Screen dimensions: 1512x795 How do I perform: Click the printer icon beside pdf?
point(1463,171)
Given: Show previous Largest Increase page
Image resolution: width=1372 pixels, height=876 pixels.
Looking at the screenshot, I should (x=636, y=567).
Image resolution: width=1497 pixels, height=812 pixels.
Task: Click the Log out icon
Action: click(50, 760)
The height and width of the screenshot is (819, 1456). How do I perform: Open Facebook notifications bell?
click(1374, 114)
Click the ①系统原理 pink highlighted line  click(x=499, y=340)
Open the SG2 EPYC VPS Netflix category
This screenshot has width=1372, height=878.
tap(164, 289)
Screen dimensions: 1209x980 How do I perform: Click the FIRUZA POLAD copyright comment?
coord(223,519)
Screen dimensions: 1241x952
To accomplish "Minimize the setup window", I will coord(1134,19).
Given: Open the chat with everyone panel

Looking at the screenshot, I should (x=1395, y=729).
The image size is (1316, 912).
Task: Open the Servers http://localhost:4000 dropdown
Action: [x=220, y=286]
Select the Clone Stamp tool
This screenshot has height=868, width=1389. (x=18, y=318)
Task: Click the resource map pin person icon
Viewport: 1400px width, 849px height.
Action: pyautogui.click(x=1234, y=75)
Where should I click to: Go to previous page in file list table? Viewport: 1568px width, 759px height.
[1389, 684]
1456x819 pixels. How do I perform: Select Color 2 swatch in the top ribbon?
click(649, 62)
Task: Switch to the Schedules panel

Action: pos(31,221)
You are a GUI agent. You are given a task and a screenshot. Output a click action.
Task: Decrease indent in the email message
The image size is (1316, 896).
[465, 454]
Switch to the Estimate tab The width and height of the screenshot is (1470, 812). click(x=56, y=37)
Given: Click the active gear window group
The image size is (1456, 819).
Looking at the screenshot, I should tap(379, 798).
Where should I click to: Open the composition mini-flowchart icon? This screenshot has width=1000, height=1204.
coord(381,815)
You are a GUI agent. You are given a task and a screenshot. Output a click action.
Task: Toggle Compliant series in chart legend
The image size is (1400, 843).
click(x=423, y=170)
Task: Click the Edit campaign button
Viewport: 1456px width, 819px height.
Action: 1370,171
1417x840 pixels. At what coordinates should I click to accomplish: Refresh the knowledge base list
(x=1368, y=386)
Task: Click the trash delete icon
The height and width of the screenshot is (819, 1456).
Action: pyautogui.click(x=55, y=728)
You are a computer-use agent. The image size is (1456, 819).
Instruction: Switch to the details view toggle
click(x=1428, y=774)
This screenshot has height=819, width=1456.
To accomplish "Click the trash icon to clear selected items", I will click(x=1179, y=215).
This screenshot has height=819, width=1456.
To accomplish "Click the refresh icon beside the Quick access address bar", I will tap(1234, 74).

————————

EXERCISE REQUIREMENTS. Show every line in the records above that contains the word "will".

EXERCISE SOLUTION.
To accomplish "Minimize the setup window", I will coord(1134,19).
To accomplish "Click the trash icon to clear selected items", I will click(x=1179, y=215).
To accomplish "Click the refresh icon beside the Quick access address bar", I will tap(1234, 74).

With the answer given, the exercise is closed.